Problem - Could you print the lines below exactly, from the one holding "Delete the Ryzen" through the last line, with no other output?

Dataset entries
======

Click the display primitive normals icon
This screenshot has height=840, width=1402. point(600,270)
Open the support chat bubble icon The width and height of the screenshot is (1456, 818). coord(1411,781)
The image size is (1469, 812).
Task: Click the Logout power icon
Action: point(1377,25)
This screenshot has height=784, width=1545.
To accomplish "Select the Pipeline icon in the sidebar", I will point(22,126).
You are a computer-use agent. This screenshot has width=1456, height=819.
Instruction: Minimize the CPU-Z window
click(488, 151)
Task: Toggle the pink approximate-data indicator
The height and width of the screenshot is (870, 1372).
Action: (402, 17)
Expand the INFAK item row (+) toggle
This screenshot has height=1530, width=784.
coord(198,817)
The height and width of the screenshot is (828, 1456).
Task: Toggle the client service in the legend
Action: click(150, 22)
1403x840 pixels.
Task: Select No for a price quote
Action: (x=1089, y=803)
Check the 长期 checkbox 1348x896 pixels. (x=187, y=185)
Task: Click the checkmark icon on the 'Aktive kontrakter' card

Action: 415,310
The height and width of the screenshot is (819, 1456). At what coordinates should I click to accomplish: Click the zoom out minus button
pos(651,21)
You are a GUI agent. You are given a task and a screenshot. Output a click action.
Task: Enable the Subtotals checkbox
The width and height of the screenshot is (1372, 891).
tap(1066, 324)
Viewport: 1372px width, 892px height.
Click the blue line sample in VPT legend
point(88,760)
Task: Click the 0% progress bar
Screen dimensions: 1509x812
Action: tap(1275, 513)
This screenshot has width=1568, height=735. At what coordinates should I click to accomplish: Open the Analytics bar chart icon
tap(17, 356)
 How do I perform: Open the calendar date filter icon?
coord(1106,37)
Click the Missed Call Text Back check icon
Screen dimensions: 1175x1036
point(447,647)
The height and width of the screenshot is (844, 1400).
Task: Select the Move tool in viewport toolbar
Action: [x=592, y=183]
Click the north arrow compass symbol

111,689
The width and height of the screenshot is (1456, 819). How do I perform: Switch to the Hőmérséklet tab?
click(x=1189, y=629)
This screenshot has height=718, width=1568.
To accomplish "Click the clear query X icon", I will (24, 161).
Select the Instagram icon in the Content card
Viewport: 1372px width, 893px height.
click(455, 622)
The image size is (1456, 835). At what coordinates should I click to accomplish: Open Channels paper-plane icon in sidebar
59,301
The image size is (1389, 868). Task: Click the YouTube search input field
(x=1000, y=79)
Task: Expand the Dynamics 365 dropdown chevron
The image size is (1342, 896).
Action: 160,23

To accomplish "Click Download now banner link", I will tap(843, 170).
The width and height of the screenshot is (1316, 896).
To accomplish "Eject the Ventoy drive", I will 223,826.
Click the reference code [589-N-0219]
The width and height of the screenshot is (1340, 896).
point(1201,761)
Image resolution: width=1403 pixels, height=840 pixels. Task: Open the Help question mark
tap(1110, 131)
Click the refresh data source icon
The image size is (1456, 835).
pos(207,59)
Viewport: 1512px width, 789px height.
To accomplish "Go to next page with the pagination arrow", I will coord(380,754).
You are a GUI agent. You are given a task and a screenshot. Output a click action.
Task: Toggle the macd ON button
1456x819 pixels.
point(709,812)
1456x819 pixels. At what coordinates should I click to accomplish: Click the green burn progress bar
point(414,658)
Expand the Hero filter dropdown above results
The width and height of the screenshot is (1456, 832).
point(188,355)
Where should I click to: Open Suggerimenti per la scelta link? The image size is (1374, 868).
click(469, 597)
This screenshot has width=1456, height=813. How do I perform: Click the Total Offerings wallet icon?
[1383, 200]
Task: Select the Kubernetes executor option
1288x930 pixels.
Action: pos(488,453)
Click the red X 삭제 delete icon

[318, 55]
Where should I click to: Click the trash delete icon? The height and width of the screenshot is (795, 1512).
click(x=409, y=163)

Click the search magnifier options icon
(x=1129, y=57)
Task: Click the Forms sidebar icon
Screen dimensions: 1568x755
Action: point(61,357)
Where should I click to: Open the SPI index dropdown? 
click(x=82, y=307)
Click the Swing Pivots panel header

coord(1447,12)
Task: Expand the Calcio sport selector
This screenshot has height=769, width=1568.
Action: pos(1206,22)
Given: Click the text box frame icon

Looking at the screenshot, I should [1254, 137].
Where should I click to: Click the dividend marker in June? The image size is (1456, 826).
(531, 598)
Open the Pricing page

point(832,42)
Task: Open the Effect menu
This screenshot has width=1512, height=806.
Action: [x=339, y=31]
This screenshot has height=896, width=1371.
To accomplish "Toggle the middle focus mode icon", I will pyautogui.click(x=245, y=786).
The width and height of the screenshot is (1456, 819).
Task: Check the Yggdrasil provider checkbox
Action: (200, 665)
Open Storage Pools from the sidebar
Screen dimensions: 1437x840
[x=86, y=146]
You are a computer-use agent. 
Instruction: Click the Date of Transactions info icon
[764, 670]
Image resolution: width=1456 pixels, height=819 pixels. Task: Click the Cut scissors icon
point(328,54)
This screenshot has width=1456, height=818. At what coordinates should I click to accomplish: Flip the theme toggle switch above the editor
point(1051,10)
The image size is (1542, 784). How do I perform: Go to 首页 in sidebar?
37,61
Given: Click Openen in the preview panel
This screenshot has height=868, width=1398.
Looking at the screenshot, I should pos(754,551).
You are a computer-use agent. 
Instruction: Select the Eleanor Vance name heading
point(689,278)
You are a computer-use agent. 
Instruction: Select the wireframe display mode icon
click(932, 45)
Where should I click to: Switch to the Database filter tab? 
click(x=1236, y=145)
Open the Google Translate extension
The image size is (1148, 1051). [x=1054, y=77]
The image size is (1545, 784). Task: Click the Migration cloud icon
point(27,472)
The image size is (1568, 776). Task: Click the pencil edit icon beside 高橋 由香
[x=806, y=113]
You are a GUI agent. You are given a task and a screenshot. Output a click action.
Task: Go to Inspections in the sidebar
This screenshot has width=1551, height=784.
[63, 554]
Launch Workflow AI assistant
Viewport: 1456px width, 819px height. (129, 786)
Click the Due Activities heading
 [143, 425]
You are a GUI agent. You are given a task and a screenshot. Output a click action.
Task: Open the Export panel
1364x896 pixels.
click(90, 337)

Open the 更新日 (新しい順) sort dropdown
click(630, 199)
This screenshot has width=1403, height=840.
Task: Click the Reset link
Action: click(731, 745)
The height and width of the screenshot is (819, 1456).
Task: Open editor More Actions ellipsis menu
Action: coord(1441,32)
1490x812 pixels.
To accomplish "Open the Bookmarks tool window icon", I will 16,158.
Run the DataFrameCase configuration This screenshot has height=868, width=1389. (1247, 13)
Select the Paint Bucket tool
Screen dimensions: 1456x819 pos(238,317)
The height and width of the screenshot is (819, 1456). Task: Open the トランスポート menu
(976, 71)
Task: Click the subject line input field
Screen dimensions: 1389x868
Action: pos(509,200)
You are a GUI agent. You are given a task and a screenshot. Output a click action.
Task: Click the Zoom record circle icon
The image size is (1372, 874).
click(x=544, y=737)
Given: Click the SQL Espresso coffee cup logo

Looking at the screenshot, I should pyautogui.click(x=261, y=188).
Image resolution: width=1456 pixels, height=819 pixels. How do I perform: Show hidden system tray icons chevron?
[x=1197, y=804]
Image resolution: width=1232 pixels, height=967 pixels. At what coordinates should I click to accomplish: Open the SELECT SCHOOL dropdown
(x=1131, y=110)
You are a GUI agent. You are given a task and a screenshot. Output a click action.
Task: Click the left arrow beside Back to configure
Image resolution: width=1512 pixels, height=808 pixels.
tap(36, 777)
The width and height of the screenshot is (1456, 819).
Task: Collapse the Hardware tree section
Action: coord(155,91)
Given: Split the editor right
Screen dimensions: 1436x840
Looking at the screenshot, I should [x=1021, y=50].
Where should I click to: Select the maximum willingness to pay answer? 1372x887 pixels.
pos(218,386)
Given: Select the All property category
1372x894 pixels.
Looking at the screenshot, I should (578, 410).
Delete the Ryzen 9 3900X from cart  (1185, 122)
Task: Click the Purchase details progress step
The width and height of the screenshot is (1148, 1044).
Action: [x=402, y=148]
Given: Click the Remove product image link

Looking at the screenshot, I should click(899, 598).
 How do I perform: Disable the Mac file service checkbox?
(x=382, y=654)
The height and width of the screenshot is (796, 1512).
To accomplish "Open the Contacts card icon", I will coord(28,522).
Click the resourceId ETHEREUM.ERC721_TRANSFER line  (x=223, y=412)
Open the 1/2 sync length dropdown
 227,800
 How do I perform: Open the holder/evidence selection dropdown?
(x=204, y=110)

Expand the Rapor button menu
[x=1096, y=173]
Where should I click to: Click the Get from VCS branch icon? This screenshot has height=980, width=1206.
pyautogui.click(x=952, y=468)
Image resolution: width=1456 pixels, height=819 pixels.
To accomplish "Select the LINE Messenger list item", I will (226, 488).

======

Response for this exercise -
Delete the Ryzen 9 3900X from cart  (1185, 122)
Task: Click the Purchase details progress step
The width and height of the screenshot is (1148, 1044).
Action: [x=402, y=148]
Given: Click the Remove product image link

Looking at the screenshot, I should click(899, 598).
 How do I perform: Disable the Mac file service checkbox?
(x=382, y=654)
The height and width of the screenshot is (796, 1512).
To accomplish "Open the Contacts card icon", I will coord(28,522).
Click the resourceId ETHEREUM.ERC721_TRANSFER line  (x=223, y=412)
Open the 1/2 sync length dropdown
 227,800
 How do I perform: Open the holder/evidence selection dropdown?
(x=204, y=110)

Expand the Rapor button menu
[x=1096, y=173]
Where should I click to: Click the Get from VCS branch icon? This screenshot has height=980, width=1206.
pyautogui.click(x=952, y=468)
Image resolution: width=1456 pixels, height=819 pixels.
To accomplish "Select the LINE Messenger list item", I will (226, 488).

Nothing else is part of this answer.